Writing music, and to a lesser degree, poetry (and what are song lyrics but a form of poetry?) has become part of my strategy to manage my stress, stave off the depression, and help loosen the cinching band of anxiety around my chest.
As it turns out, experiencing both music and poetry helps trigger similar areas of the brain. Music and poetry have a direct line to our emotions, help with self reflection, and help reinforce neural pathways.
And actually writing poetry?
Similar to any kind of written focus on our own emotions, writing poetry increases the activity of our pre-frontal cortex, the brain’s regulator, while decreasing activity in the amygala, where much of our fear response originates.
In other words: when we put pen to paper (literally: typing doesn’t have the same impact, perhaps because it gets those words out of the skull too quickly) in a reflective way, we regulate disassociated fear and other stressful emotions.
Writing poetry changes our brain and body chemistry, for the better.

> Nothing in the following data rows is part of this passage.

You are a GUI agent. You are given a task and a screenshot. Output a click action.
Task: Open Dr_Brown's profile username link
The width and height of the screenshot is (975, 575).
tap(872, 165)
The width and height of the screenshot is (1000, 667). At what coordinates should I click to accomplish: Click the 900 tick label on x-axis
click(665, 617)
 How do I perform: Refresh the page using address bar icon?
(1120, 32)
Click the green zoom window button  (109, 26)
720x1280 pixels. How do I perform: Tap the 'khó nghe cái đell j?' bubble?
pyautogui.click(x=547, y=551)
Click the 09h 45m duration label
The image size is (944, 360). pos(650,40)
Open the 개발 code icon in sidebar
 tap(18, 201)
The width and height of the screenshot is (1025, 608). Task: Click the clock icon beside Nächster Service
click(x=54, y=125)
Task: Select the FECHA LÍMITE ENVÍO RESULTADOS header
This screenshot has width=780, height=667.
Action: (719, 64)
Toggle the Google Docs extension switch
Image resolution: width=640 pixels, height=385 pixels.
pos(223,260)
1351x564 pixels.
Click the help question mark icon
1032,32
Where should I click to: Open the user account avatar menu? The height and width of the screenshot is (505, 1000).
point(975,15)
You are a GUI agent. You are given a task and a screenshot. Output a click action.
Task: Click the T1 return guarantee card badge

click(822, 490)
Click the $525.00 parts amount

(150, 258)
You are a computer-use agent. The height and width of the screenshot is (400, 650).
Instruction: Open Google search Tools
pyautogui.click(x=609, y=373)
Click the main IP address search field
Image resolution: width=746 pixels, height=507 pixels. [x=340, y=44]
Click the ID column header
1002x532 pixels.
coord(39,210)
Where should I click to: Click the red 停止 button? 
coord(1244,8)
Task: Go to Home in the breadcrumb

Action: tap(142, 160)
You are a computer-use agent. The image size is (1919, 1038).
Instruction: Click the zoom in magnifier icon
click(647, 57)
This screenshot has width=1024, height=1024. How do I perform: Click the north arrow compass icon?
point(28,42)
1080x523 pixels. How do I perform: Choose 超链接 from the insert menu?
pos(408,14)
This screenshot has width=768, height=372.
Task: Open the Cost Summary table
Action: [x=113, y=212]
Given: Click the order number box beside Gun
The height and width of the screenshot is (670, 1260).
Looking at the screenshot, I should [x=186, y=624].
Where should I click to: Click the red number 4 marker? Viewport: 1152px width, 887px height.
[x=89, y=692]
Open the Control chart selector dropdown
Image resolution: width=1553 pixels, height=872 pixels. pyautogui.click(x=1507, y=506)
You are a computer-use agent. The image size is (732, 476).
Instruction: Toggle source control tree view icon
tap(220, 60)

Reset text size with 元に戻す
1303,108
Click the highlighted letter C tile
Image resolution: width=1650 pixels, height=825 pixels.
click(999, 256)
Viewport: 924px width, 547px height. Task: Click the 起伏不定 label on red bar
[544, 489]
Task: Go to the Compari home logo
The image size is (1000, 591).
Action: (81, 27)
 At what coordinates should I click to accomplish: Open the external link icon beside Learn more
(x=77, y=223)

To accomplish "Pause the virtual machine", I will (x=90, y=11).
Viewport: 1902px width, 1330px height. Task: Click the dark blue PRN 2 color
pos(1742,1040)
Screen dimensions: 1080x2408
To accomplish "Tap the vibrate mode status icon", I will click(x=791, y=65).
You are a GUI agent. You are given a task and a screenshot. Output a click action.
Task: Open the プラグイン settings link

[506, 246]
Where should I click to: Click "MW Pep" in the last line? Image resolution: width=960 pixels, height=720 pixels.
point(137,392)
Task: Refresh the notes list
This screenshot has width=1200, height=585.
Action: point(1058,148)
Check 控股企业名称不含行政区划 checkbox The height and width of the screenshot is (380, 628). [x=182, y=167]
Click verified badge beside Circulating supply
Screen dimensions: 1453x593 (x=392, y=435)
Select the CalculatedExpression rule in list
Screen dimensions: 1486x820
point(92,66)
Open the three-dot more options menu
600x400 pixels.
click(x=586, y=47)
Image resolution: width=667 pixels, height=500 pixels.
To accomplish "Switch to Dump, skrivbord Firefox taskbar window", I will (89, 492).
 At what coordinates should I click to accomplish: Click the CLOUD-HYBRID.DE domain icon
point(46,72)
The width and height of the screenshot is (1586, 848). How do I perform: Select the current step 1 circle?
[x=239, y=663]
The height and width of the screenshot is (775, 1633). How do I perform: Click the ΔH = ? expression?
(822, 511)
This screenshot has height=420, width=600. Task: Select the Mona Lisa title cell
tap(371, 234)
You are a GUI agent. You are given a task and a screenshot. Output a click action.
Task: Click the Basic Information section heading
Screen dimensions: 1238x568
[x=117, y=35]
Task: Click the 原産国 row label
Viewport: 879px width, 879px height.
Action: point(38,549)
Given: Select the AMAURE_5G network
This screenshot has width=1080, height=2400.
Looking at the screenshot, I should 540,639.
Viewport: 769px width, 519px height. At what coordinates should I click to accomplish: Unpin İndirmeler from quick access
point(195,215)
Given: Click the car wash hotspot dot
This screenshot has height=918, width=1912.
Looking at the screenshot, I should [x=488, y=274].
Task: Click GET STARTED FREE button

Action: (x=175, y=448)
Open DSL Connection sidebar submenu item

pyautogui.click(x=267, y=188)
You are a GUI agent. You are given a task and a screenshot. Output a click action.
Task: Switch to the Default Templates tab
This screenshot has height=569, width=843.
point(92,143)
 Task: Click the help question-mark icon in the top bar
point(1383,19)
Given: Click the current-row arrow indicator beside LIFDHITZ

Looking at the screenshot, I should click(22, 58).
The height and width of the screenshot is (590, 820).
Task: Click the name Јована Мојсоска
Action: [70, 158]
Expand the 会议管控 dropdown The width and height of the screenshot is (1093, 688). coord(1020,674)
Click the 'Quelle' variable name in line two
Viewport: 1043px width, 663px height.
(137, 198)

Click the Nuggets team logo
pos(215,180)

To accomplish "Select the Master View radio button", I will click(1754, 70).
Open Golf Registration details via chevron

When you add actually playing an instrument? Taking poetry one step farther by writing songs?
Music brings all kinds of benefits to the brain, the body, and even to our capacity for empathy.
Playing an instrument makes you a better human!
But Is It Shippable?
Fine. I created a couple of songs and a single poem in the two months since my life was turned upside down and inside out.
But in episode 86 of The DIY Endeavors Podcast, I specifically asked how to continue producing shippable creative works in the face of life-changing stress.
Stuff I can sell. Because a statistically significant portion of my monthly income comes from people trading money for the things I make, and they tend to do more of that very generous thing when I release something new.
I’m not going to sell a single poem to my community of friends, patrons, and fans. That’s silly.
The two songs? They’ll show up as videos in The Bookcase Sessions collection as patron-supported creations, and my patrons will get digital audio versions, plus lyrics, of both tunes.
The poem will be distributed to my patrons as a free bonus. Eventually, perhaps, it’ll end up in a collection, if I ever write enough to merit such a thing.
So. Not shippable creative works, per se.
I’m cool with that.
The Right Work For The Time
In December of 2014, I boldly proclaimed that 2015 would be a “production year.” I’ve had an index card taped under my monitor for months to help me focus on that.
Reading that blog post now, five months later, I could cry.
“Things have not turned out as I planned, hoped, or dreamed,” he under-stated hysterically.
Even though I did ship something since Shit Went Down (the eighteen-song album Test Pressing, recorded in 2002), I now know I must not concern myself with shipping anything I create… or even with creating anything with the intention to ship.
Shipping can’t matter right now. What matters is Keeping It Together.
Short, more immediately gratifying creative endeavors—writing poems; writing, and especially performing, music—help me.
I need the help!
So I’m making things for me.
It’s Not Rocket Science
You might be reading this and thinking, “well, duh, Matt.”
That’s fair.
See, I wanted to hew to the idea of my “production year” because letting it go meant really understanding that nothing was going to go how I thought it would. Nothing. And everything was changing. Everything.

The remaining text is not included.